Aos 74 anos, Maria Neto mostra com orgulho a data de construção do tanque, gravada no cimento, que foi ela que escreveu. Máquina de lavar não tem nem quer. “Graças a Deus ainda posso lavar”, sustenta. Também ali é o seu fontanário onde vem buscar água fresca para beber.
As obras tornaram o tanque mais bonito de aparência, concorda, mas para lavar é igual, diz. “Mas isto tem outra vista aqui com o brasão pintado”, acrescenta.
Enquanto puder, vai continuar a frequentar este tanque. “O que peço é que caia aqui água”, apela.
Junta de Freguesia investe 20 mil euros na recuperação
Para manter esta tradição e recuperar este património, a Junta de Freguesia de Paços de Ferreira está a investir cerca de 20 mil euros nos nove tanques públicos de Paços de Ferreira e Modelos. O projecto começou em 2014 e quatro já foram recuperados, adianta Alexandre Costa.

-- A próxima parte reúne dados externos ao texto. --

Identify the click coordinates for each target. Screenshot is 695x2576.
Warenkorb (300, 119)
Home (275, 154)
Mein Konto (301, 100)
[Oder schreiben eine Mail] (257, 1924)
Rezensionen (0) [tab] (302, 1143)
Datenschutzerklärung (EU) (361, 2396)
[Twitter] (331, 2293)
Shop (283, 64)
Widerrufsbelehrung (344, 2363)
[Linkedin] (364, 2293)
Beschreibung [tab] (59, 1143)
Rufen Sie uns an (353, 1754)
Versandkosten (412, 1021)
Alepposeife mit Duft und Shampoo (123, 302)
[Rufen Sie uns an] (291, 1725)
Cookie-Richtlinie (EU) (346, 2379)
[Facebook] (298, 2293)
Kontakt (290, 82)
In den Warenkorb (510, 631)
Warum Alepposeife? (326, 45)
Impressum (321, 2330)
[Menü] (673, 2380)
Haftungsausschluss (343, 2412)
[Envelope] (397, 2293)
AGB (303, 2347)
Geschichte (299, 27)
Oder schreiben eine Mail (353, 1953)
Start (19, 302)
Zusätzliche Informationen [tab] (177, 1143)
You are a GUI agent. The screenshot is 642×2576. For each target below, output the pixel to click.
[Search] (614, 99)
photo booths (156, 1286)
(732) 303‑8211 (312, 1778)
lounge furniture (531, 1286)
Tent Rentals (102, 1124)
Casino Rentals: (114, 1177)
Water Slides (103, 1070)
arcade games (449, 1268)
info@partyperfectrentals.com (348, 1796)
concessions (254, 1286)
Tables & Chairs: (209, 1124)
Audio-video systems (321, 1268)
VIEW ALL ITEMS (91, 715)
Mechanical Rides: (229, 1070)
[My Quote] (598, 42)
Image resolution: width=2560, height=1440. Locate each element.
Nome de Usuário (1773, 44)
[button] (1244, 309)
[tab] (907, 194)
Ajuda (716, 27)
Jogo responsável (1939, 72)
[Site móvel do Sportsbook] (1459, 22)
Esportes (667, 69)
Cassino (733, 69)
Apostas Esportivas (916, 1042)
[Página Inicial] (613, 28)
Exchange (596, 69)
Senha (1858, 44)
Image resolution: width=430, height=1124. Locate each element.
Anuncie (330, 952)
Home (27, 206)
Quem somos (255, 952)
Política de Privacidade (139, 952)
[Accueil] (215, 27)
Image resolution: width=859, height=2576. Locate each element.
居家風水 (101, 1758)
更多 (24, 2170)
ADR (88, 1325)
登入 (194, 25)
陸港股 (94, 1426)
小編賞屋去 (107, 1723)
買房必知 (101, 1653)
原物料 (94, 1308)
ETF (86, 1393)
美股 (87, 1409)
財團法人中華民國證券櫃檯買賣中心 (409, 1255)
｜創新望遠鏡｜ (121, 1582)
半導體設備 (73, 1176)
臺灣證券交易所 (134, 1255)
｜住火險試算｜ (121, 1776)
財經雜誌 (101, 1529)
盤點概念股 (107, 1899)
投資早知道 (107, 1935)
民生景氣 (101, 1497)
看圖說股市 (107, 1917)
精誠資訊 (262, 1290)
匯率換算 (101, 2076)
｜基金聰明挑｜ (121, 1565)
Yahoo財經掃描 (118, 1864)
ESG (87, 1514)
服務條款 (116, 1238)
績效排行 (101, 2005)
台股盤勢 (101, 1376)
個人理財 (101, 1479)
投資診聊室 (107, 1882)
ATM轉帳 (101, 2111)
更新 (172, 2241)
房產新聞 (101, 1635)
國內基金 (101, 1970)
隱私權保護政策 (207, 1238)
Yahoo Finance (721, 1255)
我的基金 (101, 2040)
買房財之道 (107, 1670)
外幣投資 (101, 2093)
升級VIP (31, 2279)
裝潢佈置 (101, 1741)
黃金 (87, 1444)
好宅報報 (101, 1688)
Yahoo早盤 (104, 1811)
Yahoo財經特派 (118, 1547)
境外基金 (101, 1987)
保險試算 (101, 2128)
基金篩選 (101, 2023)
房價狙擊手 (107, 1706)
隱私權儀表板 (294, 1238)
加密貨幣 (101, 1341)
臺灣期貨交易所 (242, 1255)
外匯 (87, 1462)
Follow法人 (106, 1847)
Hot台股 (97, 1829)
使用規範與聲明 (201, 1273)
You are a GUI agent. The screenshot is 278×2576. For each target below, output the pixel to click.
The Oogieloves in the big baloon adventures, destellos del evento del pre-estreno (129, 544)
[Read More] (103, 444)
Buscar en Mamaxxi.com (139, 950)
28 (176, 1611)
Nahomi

Segundo o presidente da Junta de Freguesia de Paços de Ferreira, muitos estavam em estado de abandono e extremamente degradados, mas ainda assim continuavam a ser procurados pela população. “Nota-se que estão a ser utilizados porque, sempre que surge um pequeno problema, vem logo alguém reclamar”, brinca o autarca.
Os lavadouros públicos já intervencionados ganham nova cara. Passam a ter novas canalizações, paredes pintadas, acabamentos em azulejos, mármore e granito, sendo que são também resolvidas fugas de águas, entre outros. “Temos procurado manter a traça e as divisões existentes e fazer apenas algumas modernizações”, explica o presidente da junta. Além disso, cada um dos espaços está a ser dotado de um brasão da freguesia (antes da união, ou Paços de Ferreira ou Modelos), para manter a identidade local.
O autarca espera concluir este projecto antes do final do mandato.